§ **WHAT YOU WILL DO**: In the entries below, print exactly the lines from the first through the one with "The width and", both included, and none of the pictures.
(INPUT MATERIAL Opens)
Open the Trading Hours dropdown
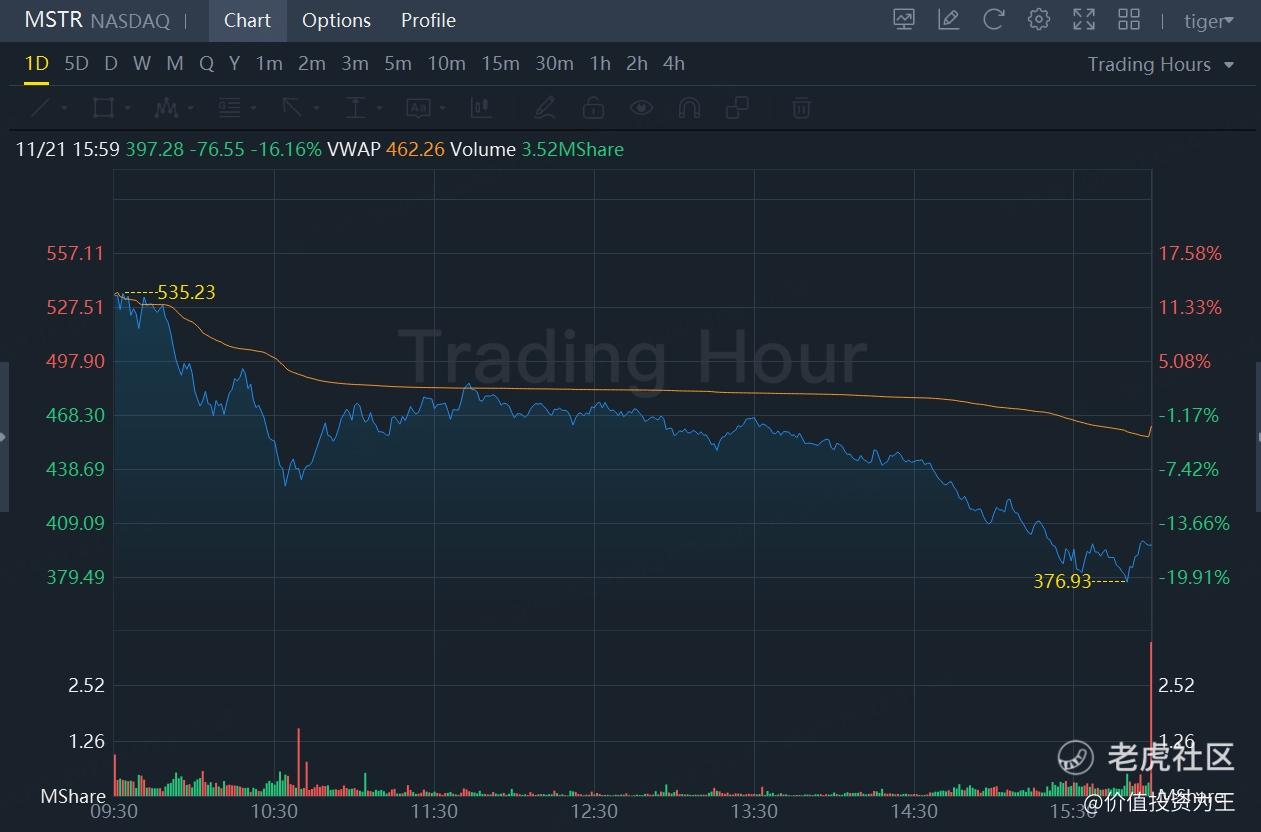This screenshot has height=832, width=1261. click(1160, 64)
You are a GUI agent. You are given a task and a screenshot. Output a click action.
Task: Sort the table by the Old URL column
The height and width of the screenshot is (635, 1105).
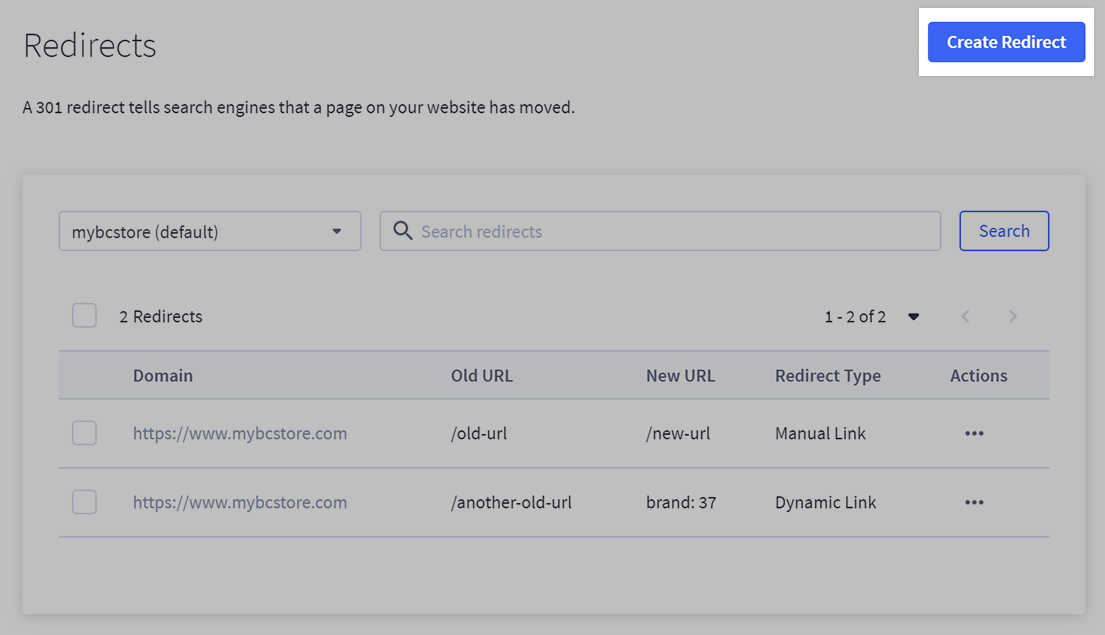(x=481, y=375)
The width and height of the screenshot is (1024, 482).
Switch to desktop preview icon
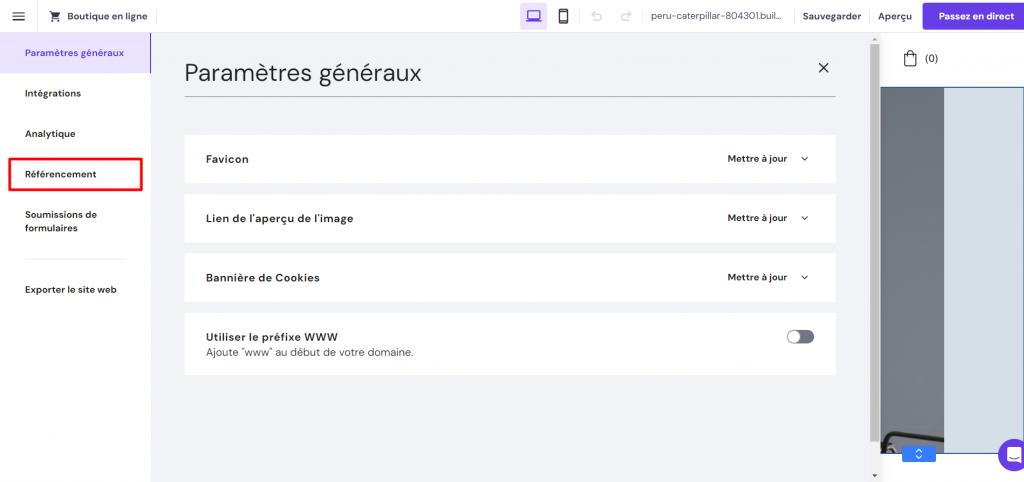click(x=534, y=16)
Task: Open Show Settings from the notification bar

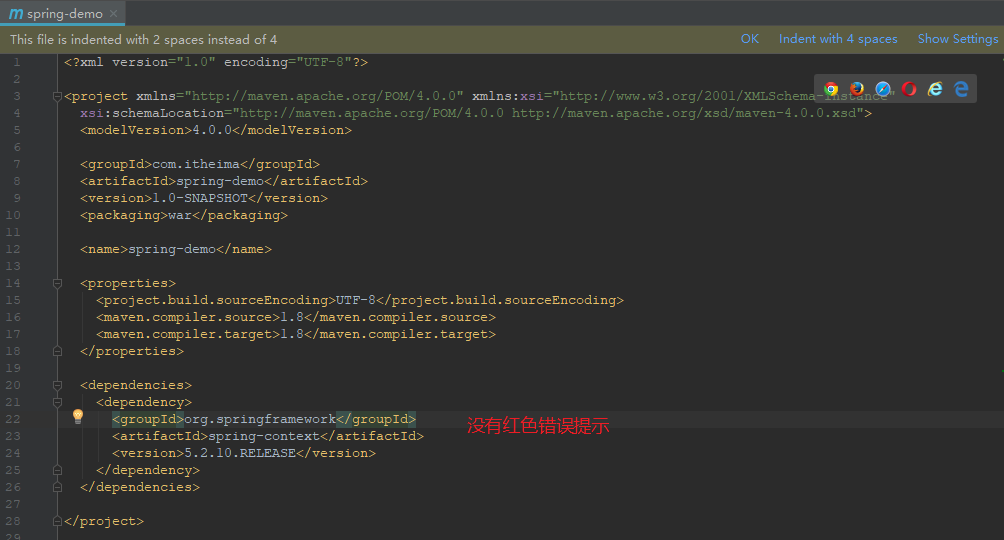Action: 957,39
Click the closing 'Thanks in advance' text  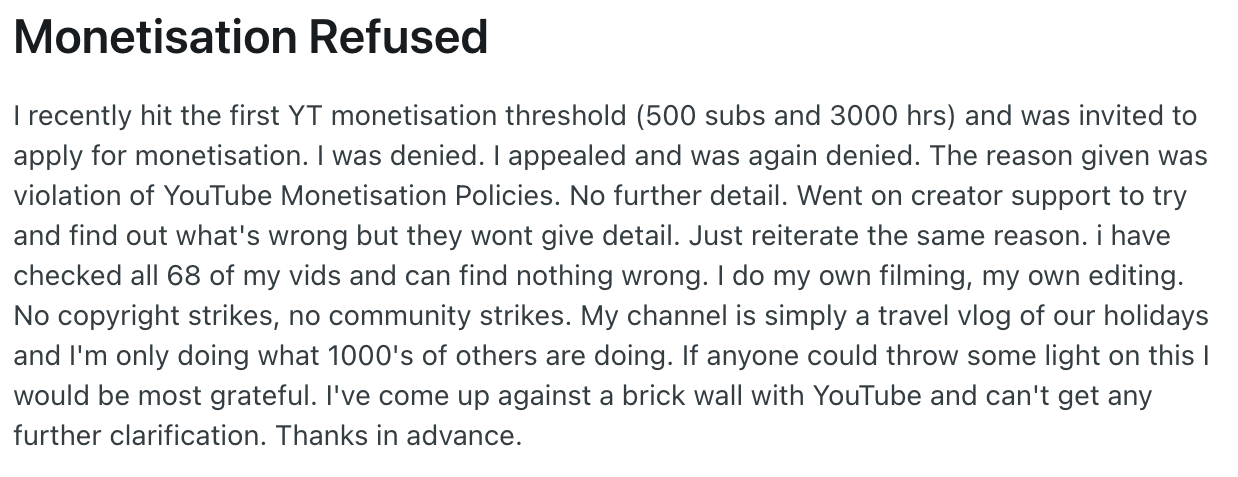(x=399, y=436)
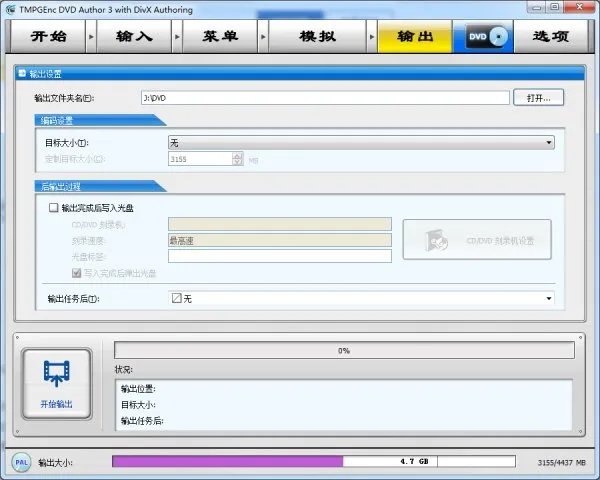
Task: Click the 定制目标大小 spinner arrows
Action: tap(237, 158)
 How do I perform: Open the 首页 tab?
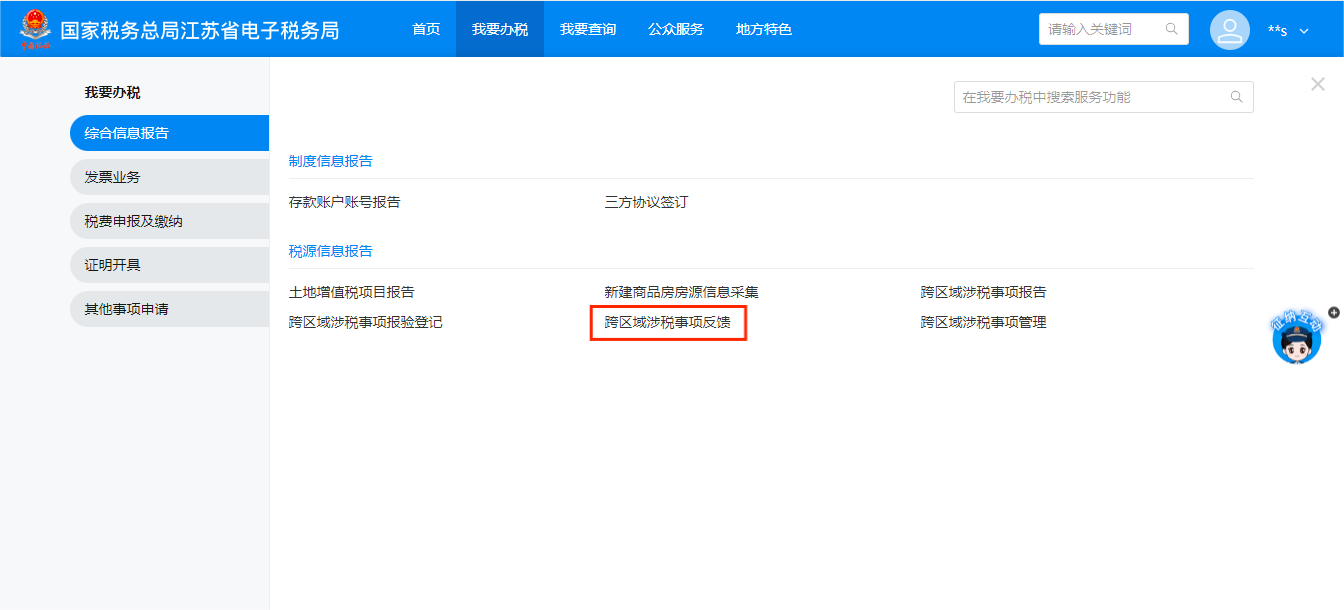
(INPUT MATERIAL Closes)
§ **WORKED SOLUTION**:
Open the Trading Hours dropdown
This screenshot has height=832, width=1261. click(1160, 64)
You are a GUI agent. You are given a task and a screenshot. Output a click action.
Task: Sort the table by the Old URL column
The height and width of the screenshot is (635, 1105).
(x=481, y=375)
The width and height of the screenshot is (1024, 482).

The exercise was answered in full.